"A Widow's Lament" would be a suitable subtitle of Colm Tóibín's quietly absorbing new novel, "Nora Webster." Or maybe, "A Widow's Resolve."

Nora Webster is at once bereaved and determined to move on after her husband, Maurice, dies, leaving her alone with their four children: two teen boys still at home and two college-aged girls.

The more her neighbors and relatives in the Irish town of Enniscorthy heap pity on middle-aged Nora, the more she wishes that they would leave her alone so she can "work out how she was going to live."

The surest remedy for her grief, Nora intuits, is to get on with things. With uncharacteristic swiftness, she decides to sell a tiny seaside cottage where the Webster family spent summer vacations. At the town salon, she gets her hair colored for the first time.

Nora grew up poor, began working at 14 and never went to college. Her marriage to Maurice, a popular teacher with political leanings, gave her the freedom to be a stay-at-home mother. After Maurice dies, she accepts an offer from a prosperous family to return to work in its company's office.

These and other small events occupy much of the book's melancholic first half. The narrative moves deliberately, like slowly turned transparencies of the human body in a biology textbook.

While some readers may grow restless at this incrementalism, those familiar with such other Tóibín novels as "The Master" and "Brooklyn" will know that he often eschews dramatic incident in favor of a slow accretion of revelatory detail over time. Here, his arm's-length prose well suits his careful sketch of reticent Nora's growing self-confidence.

Work request A ->
Copy the Nora Webster review word for word, from "The more her" through "its company's office.", including both ends.
Work request B ->
In the Nora Webster review, what does Nora decide to sell soon after her husband dies?
Work request C ->
Continue the Nora Webster review from its last sentence.

Data under study ->
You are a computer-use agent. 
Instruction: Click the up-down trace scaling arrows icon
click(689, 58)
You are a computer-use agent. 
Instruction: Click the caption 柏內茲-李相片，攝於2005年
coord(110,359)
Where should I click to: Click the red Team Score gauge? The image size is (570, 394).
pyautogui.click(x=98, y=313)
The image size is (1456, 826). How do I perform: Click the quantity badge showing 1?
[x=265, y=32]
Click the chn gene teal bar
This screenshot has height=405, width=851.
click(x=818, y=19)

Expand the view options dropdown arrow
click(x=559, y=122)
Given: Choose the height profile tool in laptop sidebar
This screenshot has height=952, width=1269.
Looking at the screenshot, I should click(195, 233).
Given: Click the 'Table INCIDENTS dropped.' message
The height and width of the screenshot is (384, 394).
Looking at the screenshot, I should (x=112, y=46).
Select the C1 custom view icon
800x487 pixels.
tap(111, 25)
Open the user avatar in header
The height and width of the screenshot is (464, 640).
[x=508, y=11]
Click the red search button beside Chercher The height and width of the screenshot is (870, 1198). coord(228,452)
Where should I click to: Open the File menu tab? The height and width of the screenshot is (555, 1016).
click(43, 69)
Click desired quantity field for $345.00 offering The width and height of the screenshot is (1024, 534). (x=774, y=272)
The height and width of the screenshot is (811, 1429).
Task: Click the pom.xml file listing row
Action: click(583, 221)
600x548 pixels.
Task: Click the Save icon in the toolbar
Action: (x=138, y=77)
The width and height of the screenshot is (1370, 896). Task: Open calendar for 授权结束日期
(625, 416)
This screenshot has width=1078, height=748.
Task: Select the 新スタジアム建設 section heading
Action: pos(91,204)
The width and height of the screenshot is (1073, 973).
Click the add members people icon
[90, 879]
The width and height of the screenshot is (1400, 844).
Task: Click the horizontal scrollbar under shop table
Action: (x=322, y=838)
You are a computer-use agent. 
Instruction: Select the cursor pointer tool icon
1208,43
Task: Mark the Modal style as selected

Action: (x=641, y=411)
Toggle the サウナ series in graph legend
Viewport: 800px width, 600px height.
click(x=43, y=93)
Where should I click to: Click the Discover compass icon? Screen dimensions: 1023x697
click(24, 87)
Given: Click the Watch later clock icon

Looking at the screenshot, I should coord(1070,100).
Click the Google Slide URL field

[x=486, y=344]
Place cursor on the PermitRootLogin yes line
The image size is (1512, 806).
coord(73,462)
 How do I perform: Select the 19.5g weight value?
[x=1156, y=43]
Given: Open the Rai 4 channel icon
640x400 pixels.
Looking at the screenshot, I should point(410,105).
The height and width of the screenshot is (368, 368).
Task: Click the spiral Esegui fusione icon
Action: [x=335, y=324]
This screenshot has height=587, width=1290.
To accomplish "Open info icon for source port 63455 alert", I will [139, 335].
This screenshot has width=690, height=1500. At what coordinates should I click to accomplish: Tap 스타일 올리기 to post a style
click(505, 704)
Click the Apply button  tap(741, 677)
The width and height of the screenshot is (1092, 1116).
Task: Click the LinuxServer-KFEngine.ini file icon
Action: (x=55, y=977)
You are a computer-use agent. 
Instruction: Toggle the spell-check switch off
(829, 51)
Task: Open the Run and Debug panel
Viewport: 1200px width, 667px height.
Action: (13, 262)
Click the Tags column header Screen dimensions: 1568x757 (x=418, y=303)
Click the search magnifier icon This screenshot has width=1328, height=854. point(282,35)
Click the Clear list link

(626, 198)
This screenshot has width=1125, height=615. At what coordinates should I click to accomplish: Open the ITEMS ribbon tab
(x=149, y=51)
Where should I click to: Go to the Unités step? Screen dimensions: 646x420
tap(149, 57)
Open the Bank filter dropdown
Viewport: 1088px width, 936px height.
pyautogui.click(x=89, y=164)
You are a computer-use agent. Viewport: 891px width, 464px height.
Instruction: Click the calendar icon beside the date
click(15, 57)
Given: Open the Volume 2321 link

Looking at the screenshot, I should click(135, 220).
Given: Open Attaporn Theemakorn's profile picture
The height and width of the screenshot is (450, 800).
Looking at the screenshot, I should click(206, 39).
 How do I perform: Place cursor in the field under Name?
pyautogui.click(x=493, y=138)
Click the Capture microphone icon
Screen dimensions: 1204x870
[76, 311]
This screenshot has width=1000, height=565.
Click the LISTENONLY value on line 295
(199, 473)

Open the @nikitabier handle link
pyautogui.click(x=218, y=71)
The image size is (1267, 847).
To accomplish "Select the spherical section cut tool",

Task answer A ->
The more her neighbors and relatives in the Irish town of Enniscorthy heap pity on middle-aged Nora, the more she wishes that they would leave her alone so she can "work out how she was going to live."

The surest remedy for her grief, Nora intuits, is to get on with things. With uncharacteristic swiftness, she decides to sell a tiny seaside cottage where the Webster family spent summer vacations. At the town salon, she gets her hair colored for the first time.

Nora grew up poor, began working at 14 and never went to college. Her marriage to Maurice, a popular teacher with political leanings, gave her the freedom to be a stay-at-home mother. After Maurice dies, she accepts an offer from a prosperous family to return to work in its company's office.

Task answer B ->
A tiny seaside cottage where the Webster family spent summer vacations.

Task answer C ->
Suspense arises not from hype or cliffhanger but from nuance and complexity. Nora's coming-to-power story rubs slyly up against such wider themes as women's lib, late 1960s violence in Northern Ireland, the spirit world, economic justice, class antagonism, the power of music, widowhood, love, motherhood, family and memory.

Nora loved Maurice, but she also lived in his shadow. Single, she finds her voice — literally, when she takes singing lessons, and figuratively, when she stands up to perceived injustice at her son's school — and joins an effort to organize a union at her workplace.

Late in the novel, Nora enters a prolonged fugue state brought on by prescription painkillers and sleeplessness. Maurice's ghost visits her, and she recalls a night spent in vigil at her mother's deathbed. Each paragraph of these pages rewards rereading, so deftly are they composed, and so full of pathos and insight.

When Nora experiences a deep emotional kinship while gazing at her mother's face, she believes that "none of the others would be able to see it, they were too busy, too close, too involved. It was her distance that made it possible." A conclusion that also neatly summarizes the detachment that enables so much powerful art.